[Task data]
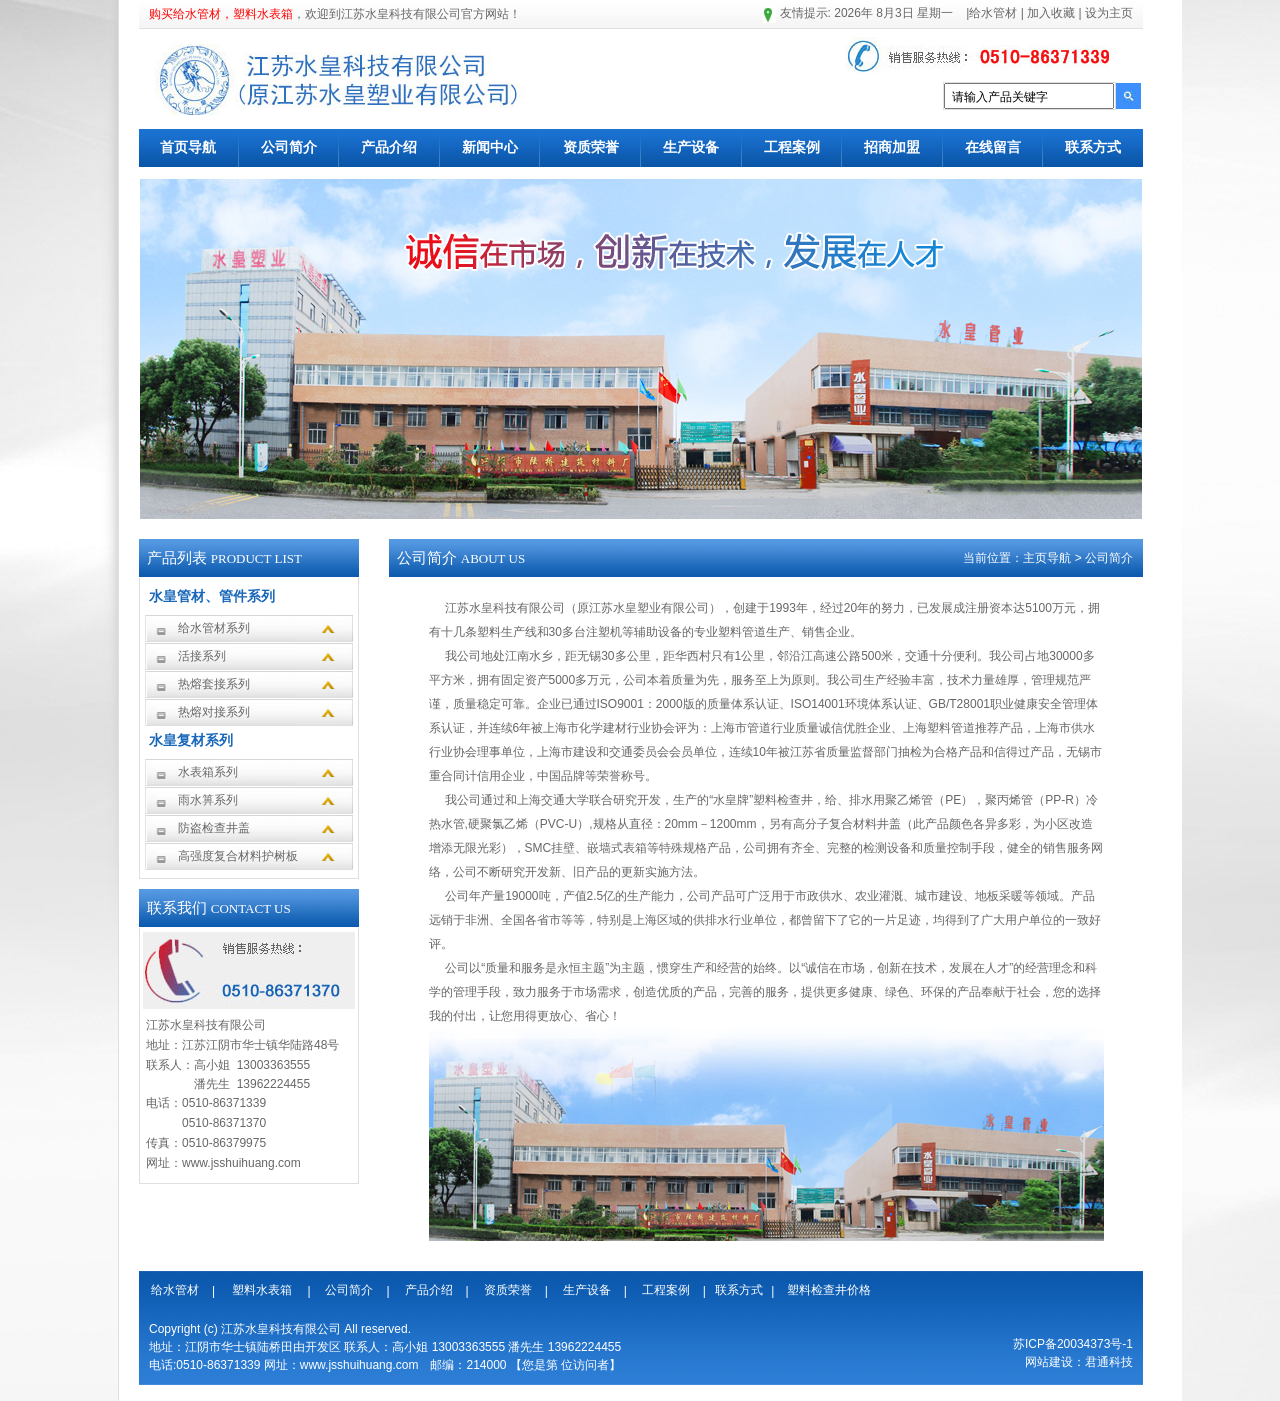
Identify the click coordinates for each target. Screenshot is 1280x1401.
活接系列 (202, 656)
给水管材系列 (214, 628)
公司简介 (289, 147)
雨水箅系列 (208, 800)
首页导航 (188, 147)
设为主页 (1107, 13)
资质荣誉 (591, 147)
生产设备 (691, 147)
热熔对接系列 (214, 712)
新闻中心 (490, 147)
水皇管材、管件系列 (212, 596)
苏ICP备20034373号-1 (1073, 1344)
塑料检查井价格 (829, 1290)
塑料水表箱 (262, 1290)
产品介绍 (389, 147)
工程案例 (792, 147)
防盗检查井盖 (214, 828)
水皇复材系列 (191, 740)
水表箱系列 (208, 772)
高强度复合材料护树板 (238, 856)
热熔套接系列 (214, 684)
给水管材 (993, 13)
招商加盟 (892, 147)
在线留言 (993, 147)
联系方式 (1093, 147)
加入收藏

[Problem details] Shift every coordinate pair in the listing above by adding 11 to both numbers, and write out all of its lines again with their text unchanged. Leave the picture out.

[Solution to the problem]
Identify the click coordinates for each target. Screenshot is 1280x1401.
活接系列 (213, 667)
给水管材系列 (225, 639)
公司简介 (300, 158)
雨水箅系列 (219, 811)
首页导航 (199, 158)
设为主页 (1118, 24)
资质荣誉 (602, 158)
生产设备 (702, 158)
热熔对接系列 (225, 723)
新闻中心 (501, 158)
水皇管材、管件系列 (223, 607)
苏ICP备20034373号-1 (1084, 1355)
塑料检查井价格 (840, 1301)
塑料水表箱 (273, 1301)
产品介绍 (400, 158)
工程案例 (803, 158)
防盗检查井盖 (225, 839)
水皇复材系列 (202, 751)
水表箱系列 (219, 783)
高强度复合材料护树板 (249, 867)
热熔套接系列 (225, 695)
给水管材 (1004, 24)
招商加盟 (903, 158)
在线留言 (1004, 158)
联系方式 (1104, 158)
加入收藏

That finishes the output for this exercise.